R: I can definitely stand behind the idea that the last part of the record is the best part of it, but it definitely couldn’t stand alone as it is. Everything that leads up to there isn’t just clever world building; it’s part of the magic at an atomic level. It just wouldn’t hit the same way on any level if everything that precedes it wouldn’t be there. I would also add that “Silvered Shadows” is a bold and powerful way of opening your record. Yes, opening, because “The Approaching of Atonement” so smoothly glides into it that it simply doesn’t feel like a separate track; the same way its analogous side from the final track isn’t separated from said track.
Mark Garrett is a champion as I see it. Presently I can think of barely a handful of other vocalists in metal that rise to the bar he sets. His versatility and power are amazing, and his outstanding performance is a cornerstone of the record’s impact. Honestly, to me at least, his performance is what makes the album scintillating and not just shining.
I managed to dig into the lyrics, but I really can’t say it made the experience any richer. It sure made it much more comprehensive and detailed, but emotionally, things didn’t change. The way the longing, as you mentioned, then the nostalgia and all the adjacent emotions swirl into a torrent and lift me above and beyond is just something else. I never felt so at peace and at home diving so deep into something that’s rooted in sorrow and aggression like that. I guess the gist of it is that it’s stunningly beautiful and that I’m grateful to be alive at a time like this, to be able to live so vividly through something so otherworldly and so far away from me.

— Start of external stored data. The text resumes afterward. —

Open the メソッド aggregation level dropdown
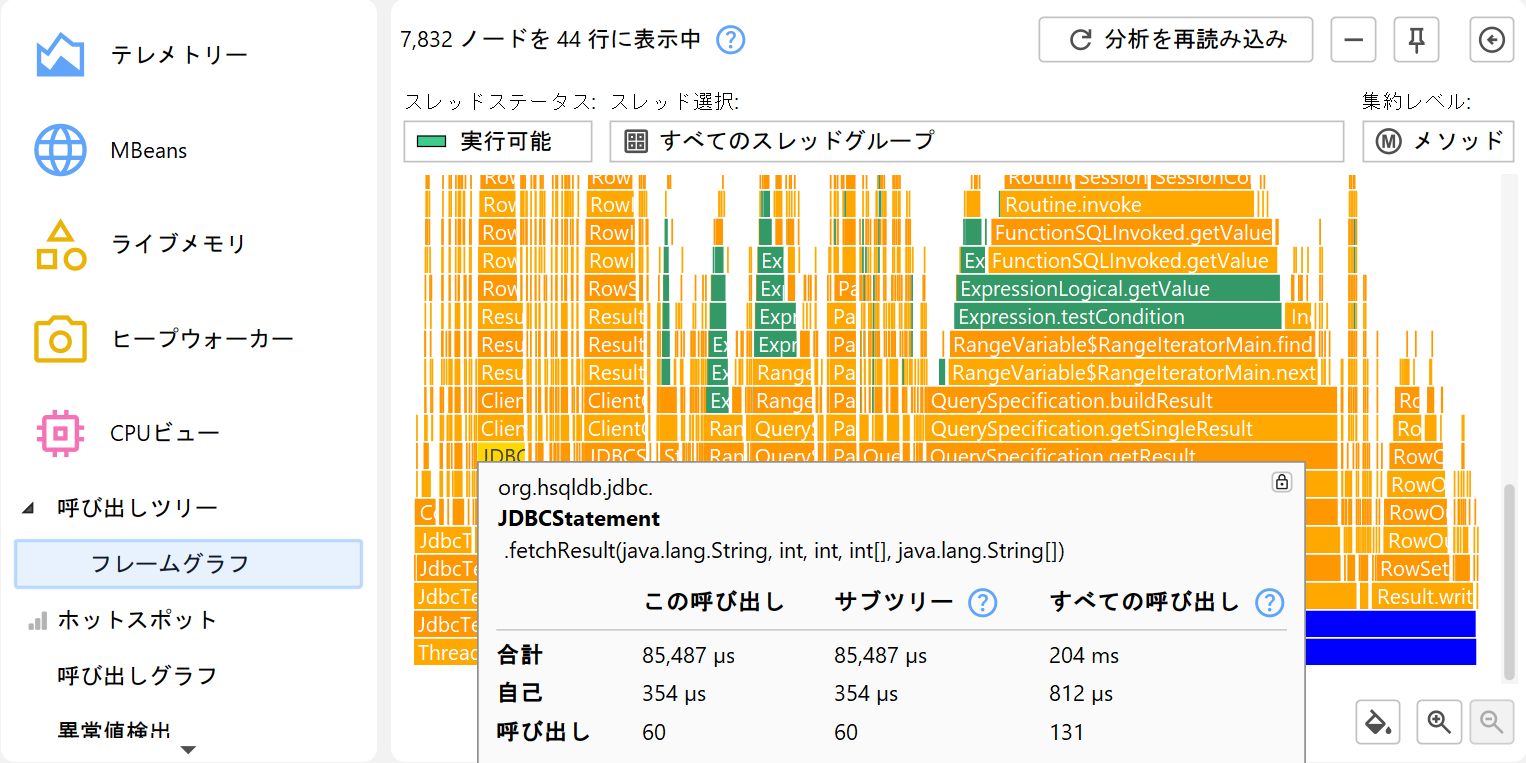[x=1438, y=141]
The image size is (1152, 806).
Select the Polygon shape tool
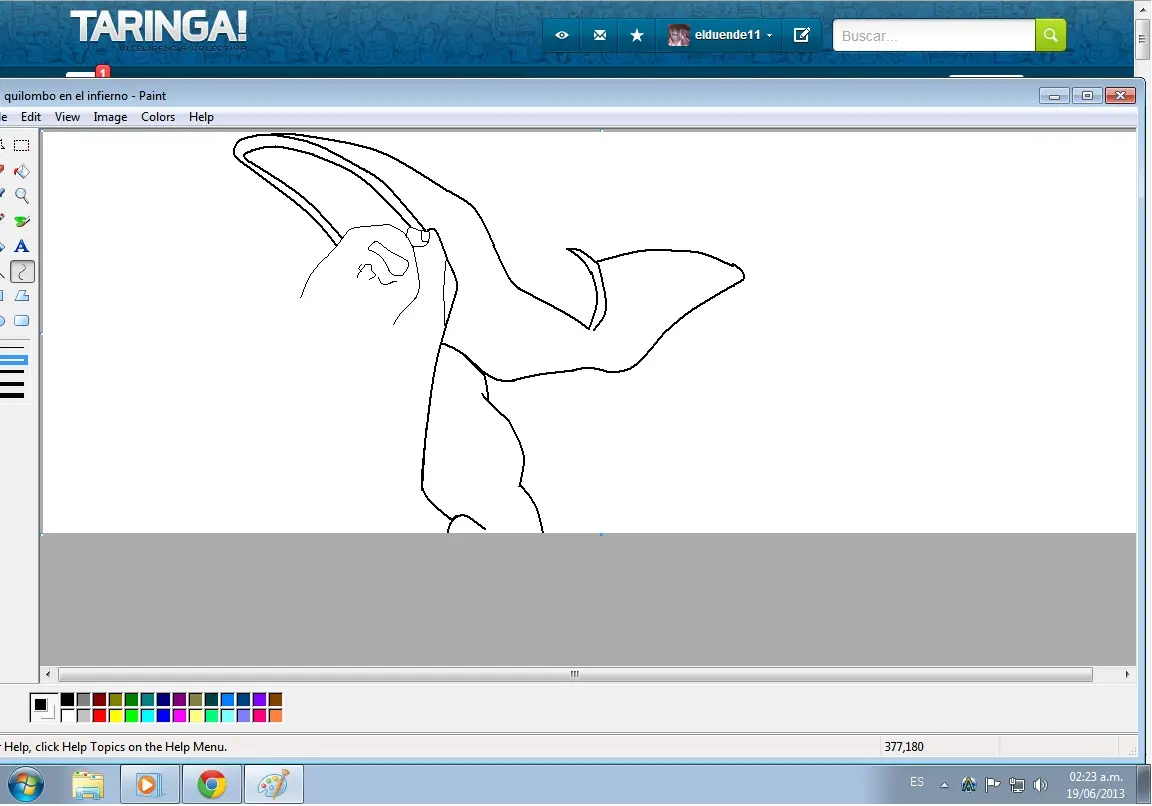pos(21,296)
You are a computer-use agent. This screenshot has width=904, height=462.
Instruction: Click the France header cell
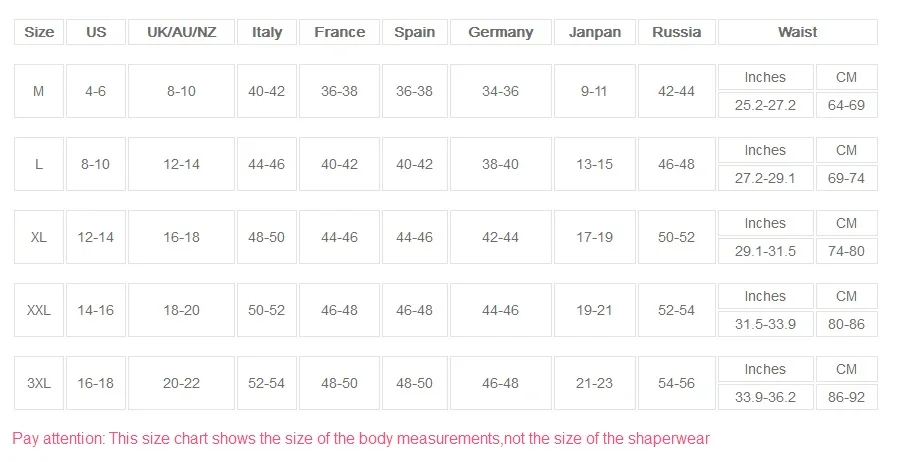340,32
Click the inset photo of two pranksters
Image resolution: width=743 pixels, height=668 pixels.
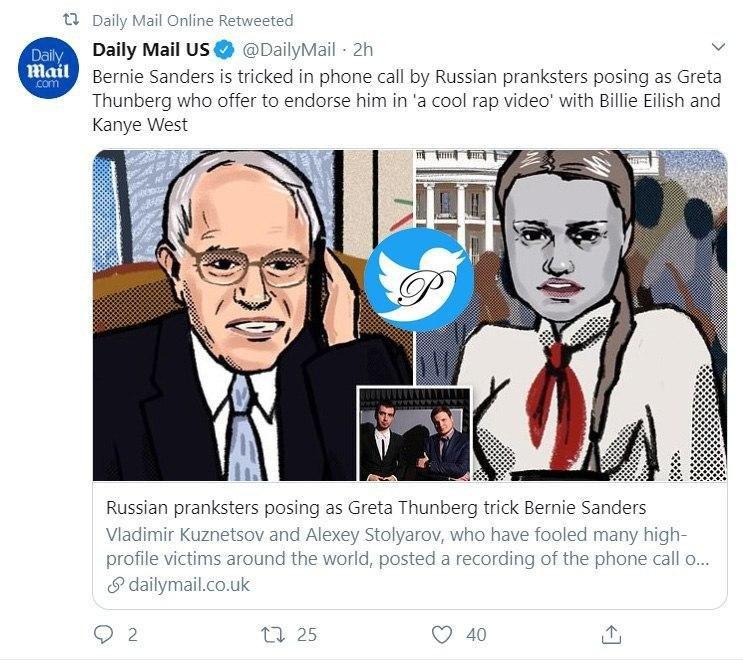click(414, 435)
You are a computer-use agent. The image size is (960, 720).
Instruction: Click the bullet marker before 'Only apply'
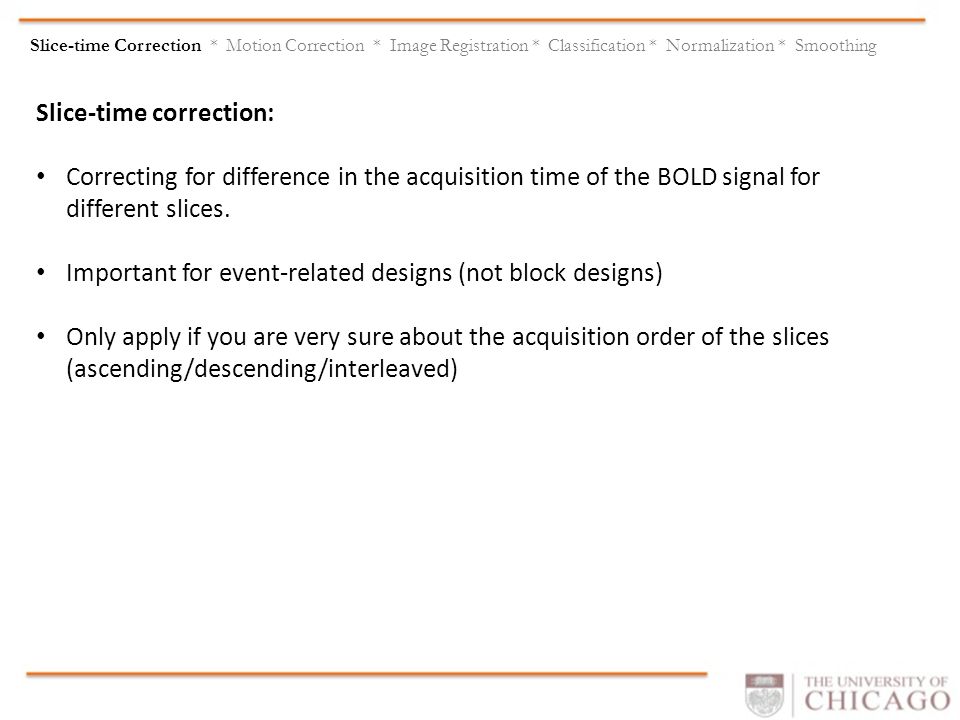pyautogui.click(x=41, y=336)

It’s funny that you’d think you can even spoil anything from the final track. It’s such a mammoth, and it’s so multi-layered that I could do a bit-by-bit dissection of it and in reality, at most, it might mislead the listener a little. It’s impossible to spoil something like that via a medium which isn’t sound – that’s how I see it at least.
JP: I fully agree that Mark Garrett has really solidified his place by providing one of the most diverse vocal displays I’ve heard on such a record. His soaring, angelic vocals give me such a rush that I can’t help but feel optimistic about the rapidly decaying world around me. On the other hand, you have his demonic shrieks and howls so impassioned with emotional trauma that makes the album so harrowing. There are so many moments in which his sung vocals are layered/harmonized over his ridiculously savage screams, making for a truly grandiose and emotionally devastating listen at every point throughout Liminal Rite. Like I said earlier, Mark Garrett really went harder than Phil Collins did and I stand by that… the rest of the band also unleashed everything that they got on this record, it couldn’t be any more obvious.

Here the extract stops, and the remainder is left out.